Kivioja T*, Vähärautio A*, Karlsson K, Bonke M, Enge M, Linnarsson S, Taipale J. (2012) Nat Methods. 9, 72- 74. (*equal contribution) 

This paper describes a universal method that can be applied to counting the absolute number of molecules in a given sample. This stems from the idea that if each molecule in a sample is made unique prior amplification - for example with addition of a random sequence tag - one can simply count the number of unique molecules from an amplified sample to obtain the original number of molecules. The method completely eliminates PCR bias, a common problem in accurately determining the number of RNA or DNA molecules in a cell. In this paper, the method was applied to RNA-seq and the authors showed that it can be can be used to improve accuracy of almost any next generation sequencing method, including ChIP- sequencing, genome assembly, diagnostic applications and manufacturing process control and monitoring. and has become a golden standard in quantitative single-cell RNA-sequencing. For this paper, Anna developed a custom RNA-seq library preparation method to include UMIs and performed the RNA-seq experiments (Cited 339 times; Source: Google Scholar).

Sur IK, Hallikas O, Vähärautio A, Yan J, Turunen M, Enge M, Taipale M, Karhu A, Aaltonen LA, Taipale J. (2012)  Science. 338:1360-3.

In this paper,  the authors generated mice lacking Myc- 335, a putative Myc regulatory element that contains rs6983267. rs6983267 is a colon-cancer associated SNP that accounts for more human cancer-related morbidity than any other genetic variant or mutation. In Myc-335 null mice, Myc transcripts were expressed at modestly reduced levels with a pattern similar to that of wild-type mice. The mutant mice displayed no overt phenotype but when crossed with APCmin mice, mutant mice were markedly resistant to intestinal tumourigenesis.

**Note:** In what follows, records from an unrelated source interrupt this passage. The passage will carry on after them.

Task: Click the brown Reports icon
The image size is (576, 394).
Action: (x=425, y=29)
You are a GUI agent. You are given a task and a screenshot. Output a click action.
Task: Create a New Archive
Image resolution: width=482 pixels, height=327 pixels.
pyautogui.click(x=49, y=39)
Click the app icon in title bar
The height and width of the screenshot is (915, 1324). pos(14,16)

These results highlight the fact that although a disease-associated polymorphism typically has a relatively modest effect size, the element that it affects can be critically important for the underlying pathological process. Thus, we may harbor switches that might not compromise the normal development but can be critical for disease pathogenesis. For this paper, Anna analyzed transcriptomics data from which the authors identified a modest decrease in Myc exon expression (Cited 151 times, Source: Google Scholar).

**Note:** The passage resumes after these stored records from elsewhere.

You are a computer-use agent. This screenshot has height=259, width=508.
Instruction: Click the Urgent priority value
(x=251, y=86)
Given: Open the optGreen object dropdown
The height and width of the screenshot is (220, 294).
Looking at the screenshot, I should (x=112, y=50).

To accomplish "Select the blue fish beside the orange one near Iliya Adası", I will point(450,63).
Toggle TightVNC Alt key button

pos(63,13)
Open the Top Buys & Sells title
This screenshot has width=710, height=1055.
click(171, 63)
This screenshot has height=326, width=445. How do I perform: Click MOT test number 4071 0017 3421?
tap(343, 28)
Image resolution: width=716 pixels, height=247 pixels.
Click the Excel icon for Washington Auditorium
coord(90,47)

Bonke M, Turunen M, Sokolova M, Vähärautio A, Kivioja T, Taipale M, Björklund M, Taipale J. (2013) G3 (Bethesda). 3:75-90. 

In this paper, the authors studied transcriptional networks that regulate the cell cycle in Drosophila melanogaster, and found two interconnected feedback circuits, of which one controls overall protein homeostasis and connects mribosome and proteasome, and another that controls protein synthesis capacity and connects the ribosome and Myc/Max. For this study, Anna developed the basic library preparation methodology that she later adapted to molecule counting and applied this initial version to a large number of custom RNA-seq libraries for Drosophila RNAi samples (Cited 21 times; Source: Google Scholar).